Macron domina la cumbre europea del ajuste de cuentas con May

"Hay un cambio en Europa", celebra el inquilino del Elíseo en su debut en Bruselas

Los países pequeños temen la emergencia de un rodillo franco-alemán tras la salida de Londres

Emmanuel Macron, Angela Merkel y Theresa May.
Emmanuel Macron, Angela Merkel y Theresa May. Reuters

 Todos los líderes de la UE, hasta Angela Merkel, se han convertido hoy en satélites de Emmanuel Macron durante el debut en una cumbre europea de la fulgurante estrella de la política del Viejo Continente. En el rincón contrario de la historia se encontró la primera ministra británica,Theresa May, que llegó a la cita con bandera blanca tras su patinazo en las elecciones del 8 de junio.

El presidente de Francia se ha estrenado con una cumbre cargada de simbolismo y contenido político, porque la agenda incluía todos los grandes temas geoestratégicos sobre la mesa.

Entre ayer y hoy, los 28 socios de la UE tratarán desde la complicada relación con Washington, Moscú y Ankara, al impulso de una política europea de defensa independiente de EE UU. Y desde la
discusión sobre un giro proteccionista a la política comercial hasta el ajuste de cuentas con May tras el hundimiento electoral de su estrategia a favor de un brexit a cualquier precio.

“Hay un cambio en Europa”, celebró Macron tras la primera reunión de trabajo del Consejo.

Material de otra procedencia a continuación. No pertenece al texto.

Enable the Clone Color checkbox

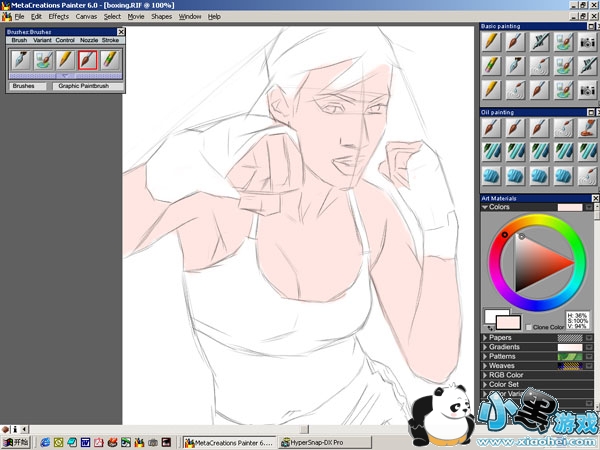tap(529, 327)
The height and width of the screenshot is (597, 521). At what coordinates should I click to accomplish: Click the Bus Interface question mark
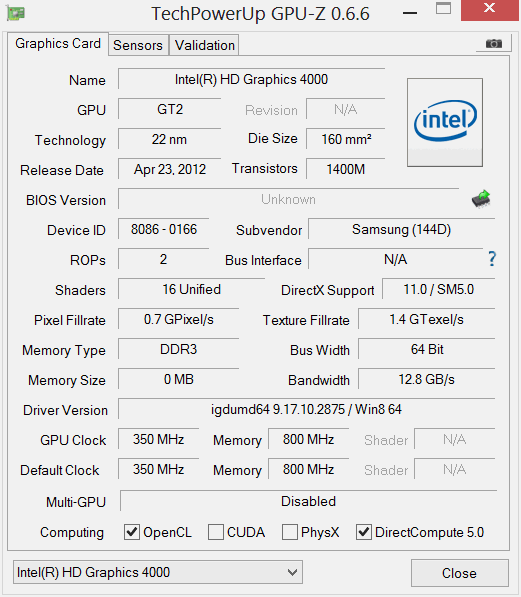click(492, 259)
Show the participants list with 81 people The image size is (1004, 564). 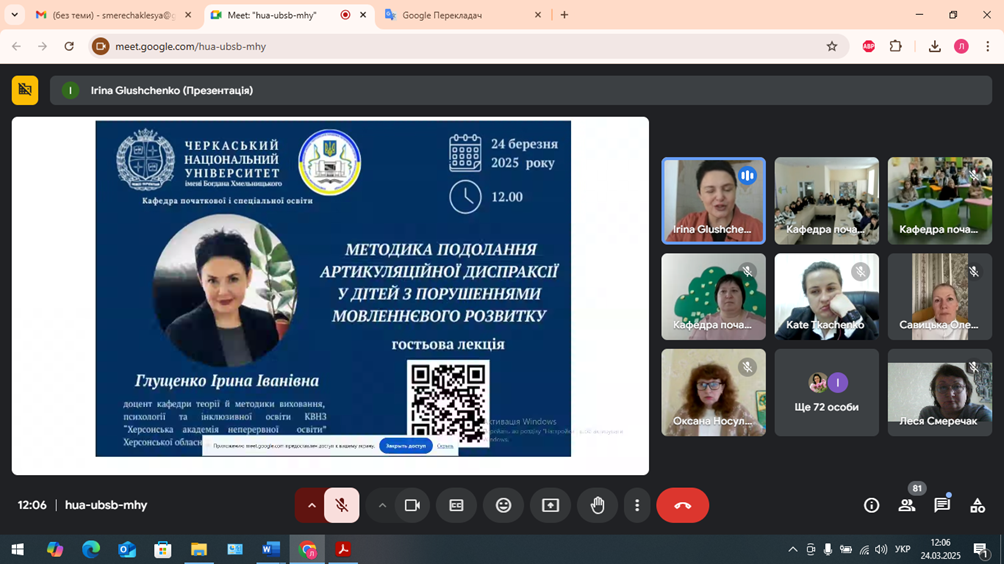[906, 506]

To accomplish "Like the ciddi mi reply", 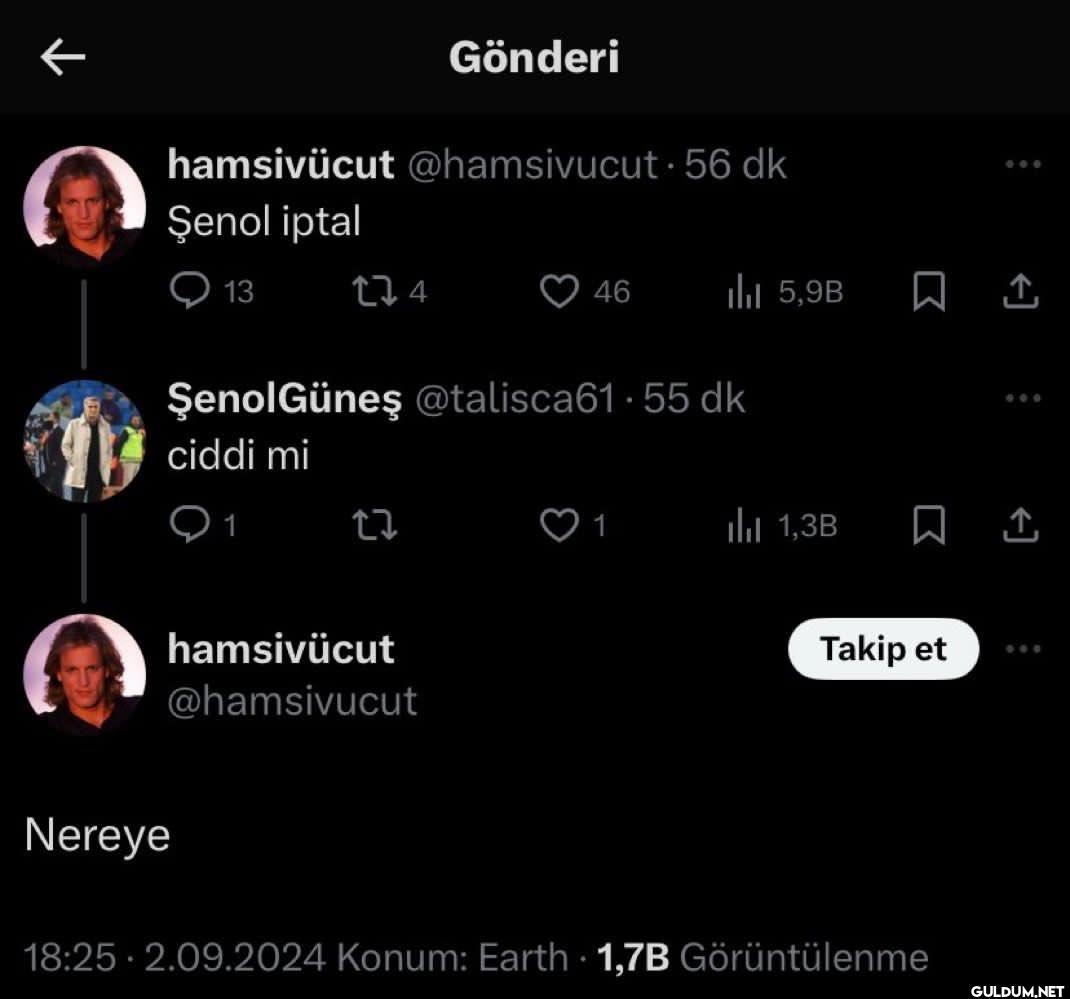I will (x=572, y=525).
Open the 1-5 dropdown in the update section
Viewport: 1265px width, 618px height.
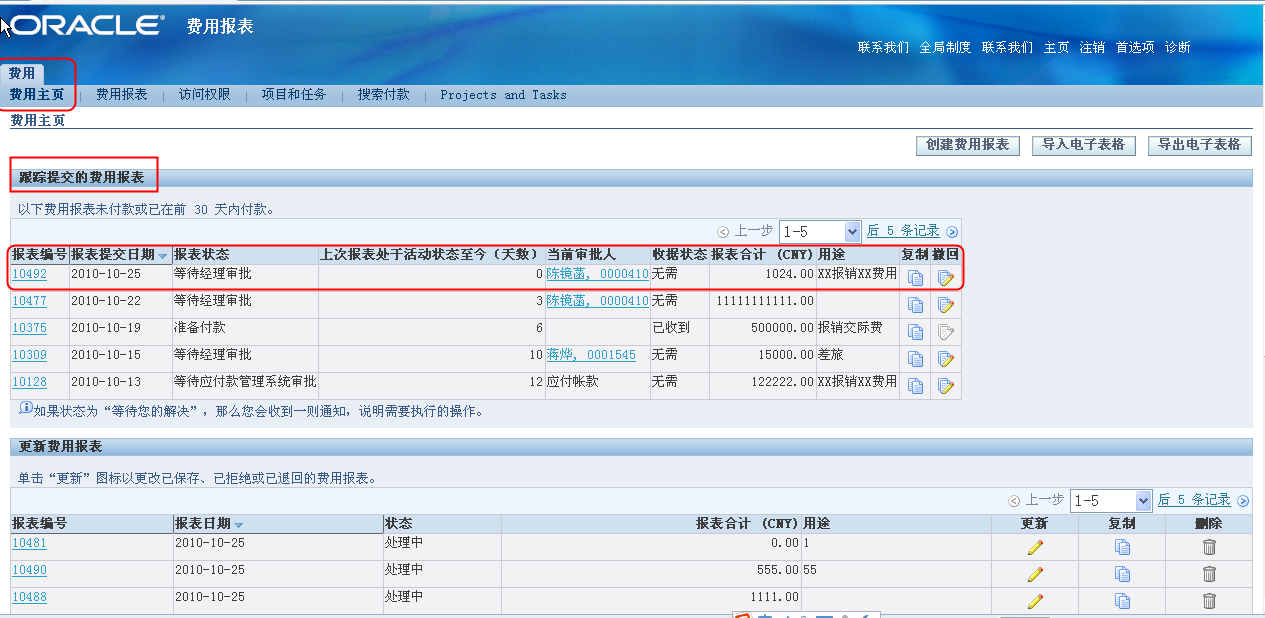[1111, 500]
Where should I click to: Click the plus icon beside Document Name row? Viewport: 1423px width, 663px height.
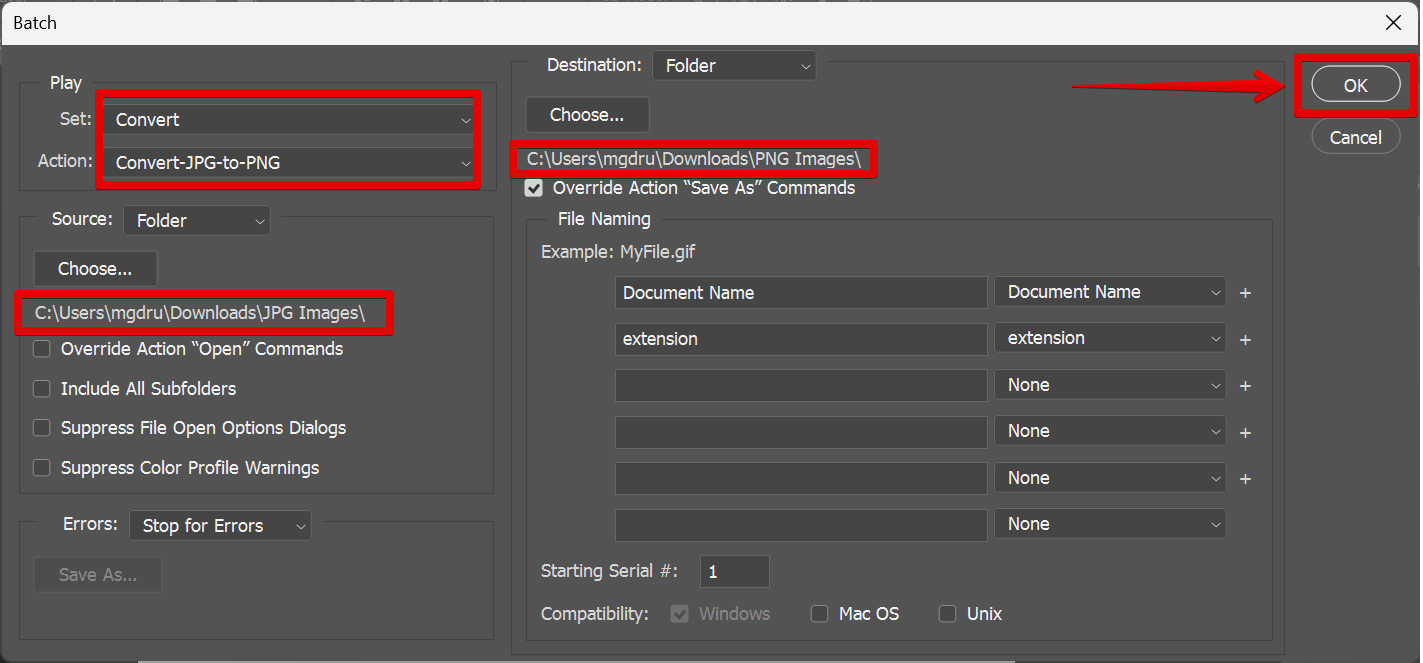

Un cambio que atribuyó a que “lo vivido en Francia durante la campaña electoral [con la derrota de la ultraderecha eurófoba] se está viviendo en otros países”.

Macron se declaró optimista, tanto sobre el futuro de las reformas que piensa poner en marcha en Francia (mercado laboral, pensiones, etcétera) como en la revitalización del proyecto europeo.

“Durante años no ha habido ningún avance en política de defensa y hoy le hemos dado un gran impulso”, señaló Macron en alusión al principio de acuerdo sobre un fondo presupuestario para defensa y el compromiso de pactar antes de fin de año los criterios para elegir los países que se integrarán en las cooperaciones militares.

Macron quiso dejar claro también un cambio de actitud en relación con Bruselas. Y lejos de arrogarse el éxito de los avances de la cumbre atribuyó todo el mérito de la nueva política de defensa a la Comisión Europea y, muy en particular, a su presidente, Jean-Claude Juncker.

El aplomo y la seguridad de Macron, sin embargo, no agradó a todos los socios de la UE ni resolvió las diferencias latentes en numerosos temas.

Los países del Este, encabezados por Polonia, se sienten ninguneados por una Francia que solo parece interesada en recuperar la relación con Alemania. Y los llamados pequeños países, desde el Benelux a Dinamarca o Irlanda, han empezado a organizarse en previsión de un posible rodillo franco-alemán que se aleje, además, de las políticas más liberales que solía defender Londres. España también observa con preocupación la agenda proteccionista de Macron, como puso de manifiesto la delegación encabezada por el presidente del Gobierno, Mariano Rajoy. “No se trata de excluir a nadie”, se excusó Macron. Pero recordó que “si Francia y Alemania no se ponen de acuerdo, es muy difícil que las cosas en Europa avancen”.

Hasta ahora, la canciller alemana (12 años en el poder) no ha logrado entenderse con ninguno de los tres presidentes franceses que se le han cruzado en el camino. Y todos han caído. Veremos si Macron resiste.

A por Londres
  • Desplantes. La cumbre europea no ha ahorrado gestos para demostrar a Londres que, un año después del referéndum, los 27 han sobrevivido sin problemas al brexit. Los diplomáticos no ahorraban displicencia con Theresa May. “Se puede ir a dormir”, decía uno de ellos, “cuando hablemos de cómo repartirnos las agencias europeas con sede en Londres”.
  • Agencias. Agencias. La Agencia europea del medicamento es la joya de la corona británica a repartir. Los 27 esperan pactar hoy los criterios para el traslado de un lucrativo organismo al que aspiran numerosas ciudades europeas, entre ellas, Barcelona.
  • Barcelona. España defendió ayer criterios objetivos para el reparto de agencias, convencida de que en ese caso podría ganar la capital catalana.